* Énoncé 1 *
Recopiez le passage de l'extrait sur les couvents de la Montagne Noire en commençant par "C'est de ce" et en continuant jusqu'à "Meuaserac [5] , etc.".
* Énoncé 2 *
Dans l'extrait sur les couvents de la Montagne Noire, quel nom syriaque porte le saint couvent évoqué dans la préface de 1102, et comment ce nom se traduit-il ?

+++ Extrait du document

Peu à peu de nouveaux religieux vinrent remplacer les morts; les couvents se multiplièrent, les déserts furent repeuplés, et trente ans plus tard, lorsque les Croisés arrivèrent dans ces régions, non seulement les princes Roupiniens et Héthoumiens, mais «aussi les religieux des couvents de la Montagne Noire les secoururent en leur procurant les vivres nécessaires» [3] . Les historiens mêmes de l'Occident mentionnent le grand nombre des couvents de la Montagne-Noire demeuraient aussi des Latins [4] . Parmi ces nombreux ermitages, dont les débris méritent d'être explorés, nous ne retrouvons les noms que d'une douzaine de monastères avec des souvenirs presque insignifiants. Je les enregistrerai ici suivant l'ordre des faits, ces débris sacrés sont comme des îles surgies soudainement des abîmes de la mer. La plupart de ces mémoires appartiennent au XII e siècle, à l'époque du catholicat de Grégoire le Martyrophile et du bienheureux Nersès. Le premier qui parle de ces couvents est Grégoire II, le grand Martyrophile, qui les visita pendant les dernières années de sa vie, poursuivant ses recherches sur les Vies des Saints. Mathieu, son coopérateur et son disciple, écrivit sous sa dictée en 1102, dans la préface de la traduction de la vie de Saint Jean Chrysostome: «Nous parvînmes à la sainte Montagne, appelée Noire, dans nos propres églises; et au saint couvent qui, en syriaque, s'appelle Barlaho et se traduit Paradis de Dieu. Ici dans la trente-sixième année de mon patriarcat, j'ai traduit avec la coopération d'un grec du nom de Théophiste, la vie du grand et admirable homme de Dieu, Saint Jean Chrysostome, patriarche de Constantinople. Après je l'ai fait corriger et rédiger par le prêtre Mathieu, élevé et nourri sous notre direction». De son côté Mathieu ajoute une adresse au Catholicos: «Autant que dans ma faiblesse je le pouvais faire, j'ai terminé votre commande, ô Saint Catholicos... Recevez ceci avec bonté sans m'accuser d'arrogance, et si je suis tombé dans quelques fautes, corrigez-les selon votre grande sagesse», etc.

C'est de ce monastère assurément qu'il est parlé dans les archives des Chevaliers de Jérusalem, sous le nom d' Abbatia Montis Parlerei ou Parleri, près de laquelle se trouvaient les villages de Casnapor, Կզնափոր ? de Cozconei, de Meuaserac [5] , etc.

++++++
+++ Entrées de données

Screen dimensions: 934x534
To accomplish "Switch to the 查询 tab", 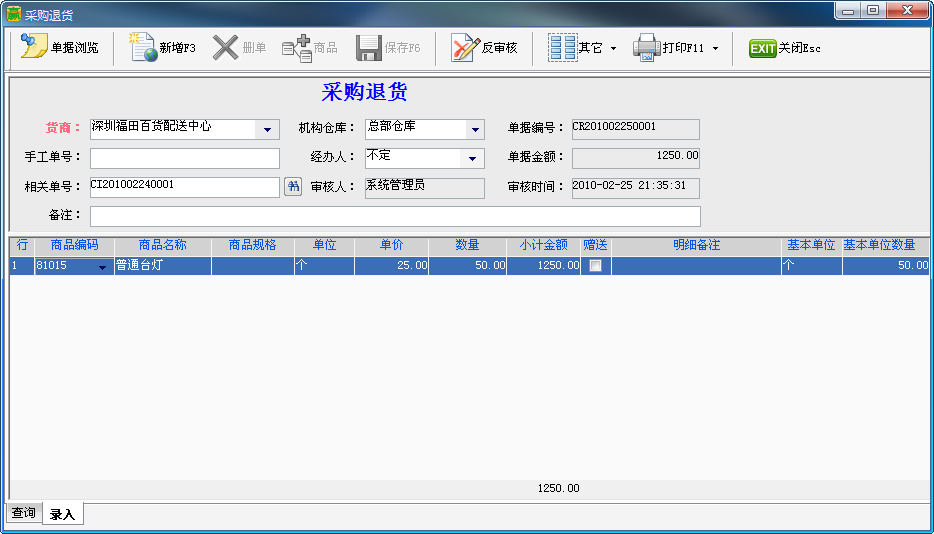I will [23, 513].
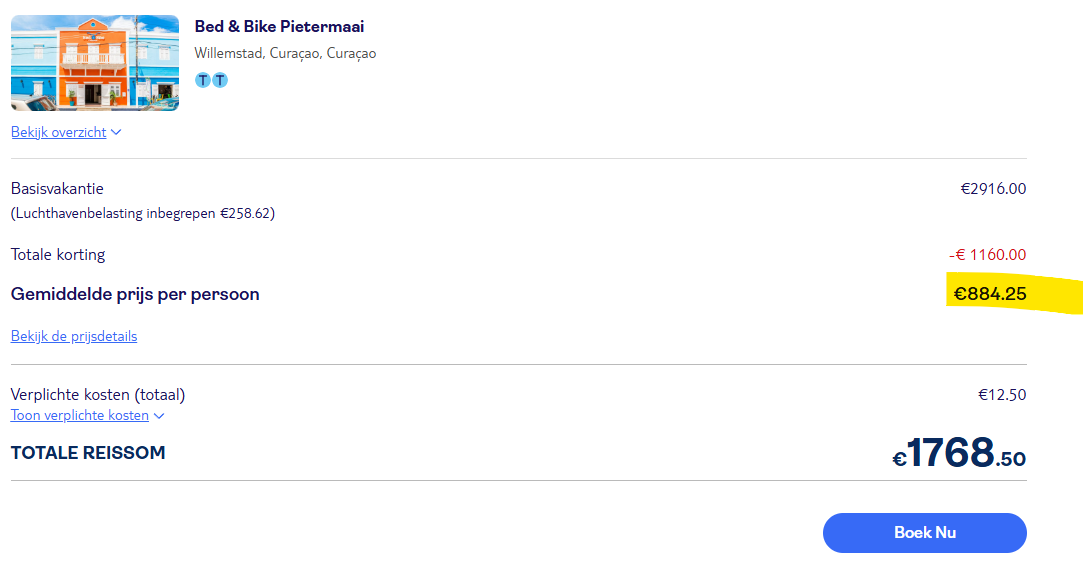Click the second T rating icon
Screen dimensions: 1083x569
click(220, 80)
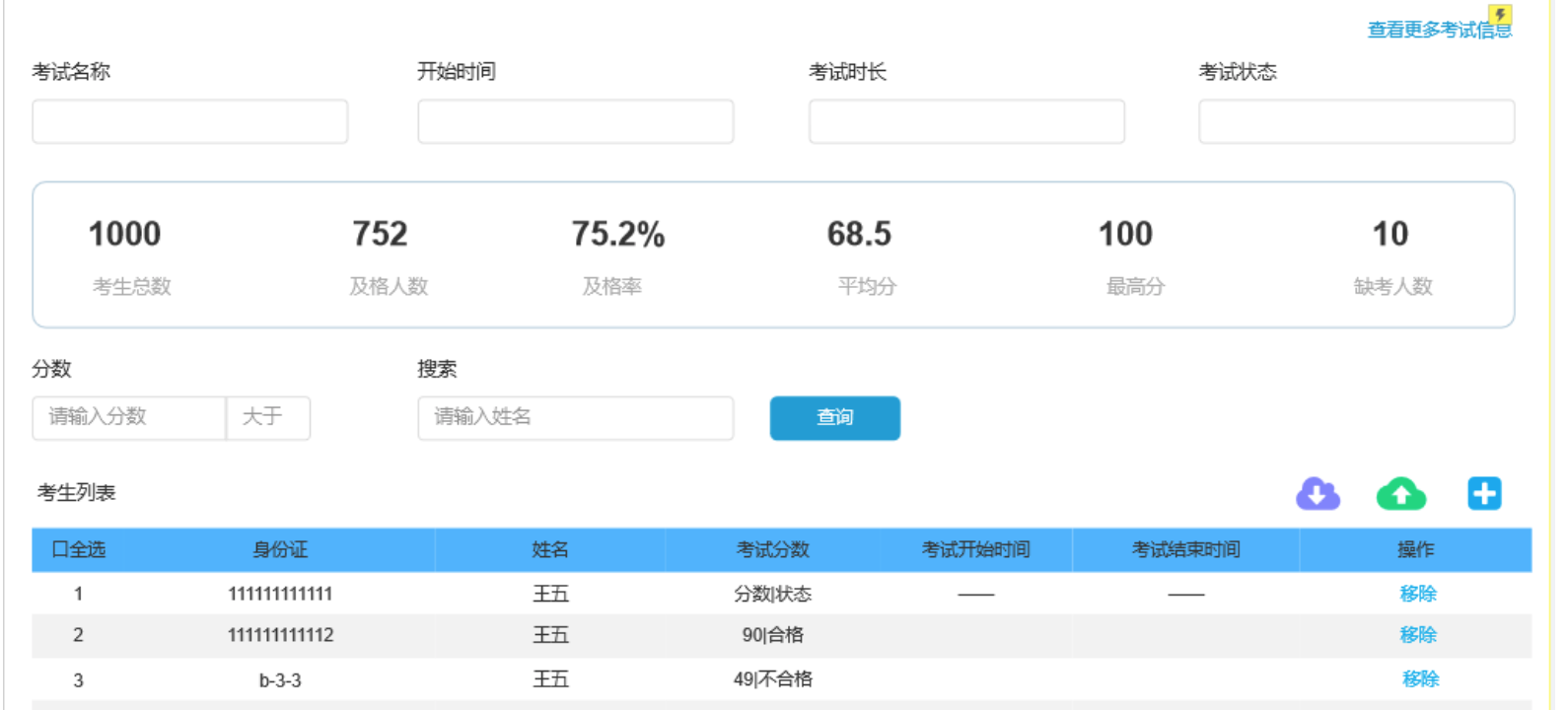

++++++
+++ Entrées de données

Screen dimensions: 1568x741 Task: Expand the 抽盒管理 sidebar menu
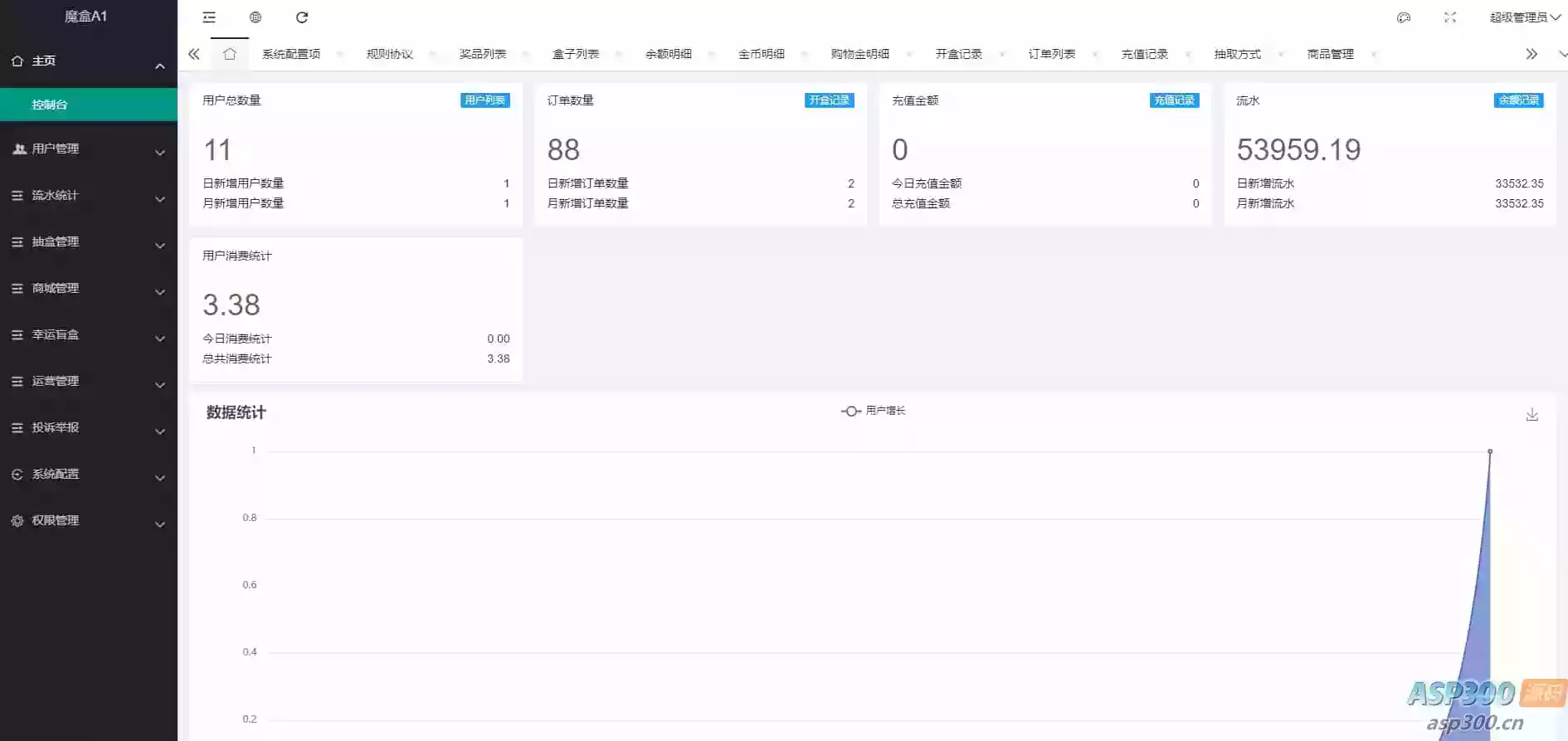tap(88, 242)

++++++

* Zone de réponse 1 *
C'est de ce monastère assurément qu'il est parlé dans les archives des Chevaliers de Jérusalem, sous le nom d' Abbatia Montis Parlerei ou Parleri, près de laquelle se trouvaient les villages de Casnapor, Կզնափոր ? de Cozconei, de Meuaserac [5] , etc.

* Zone de réponse 2 *
Barlaho, qui se traduit « Paradis de Dieu ».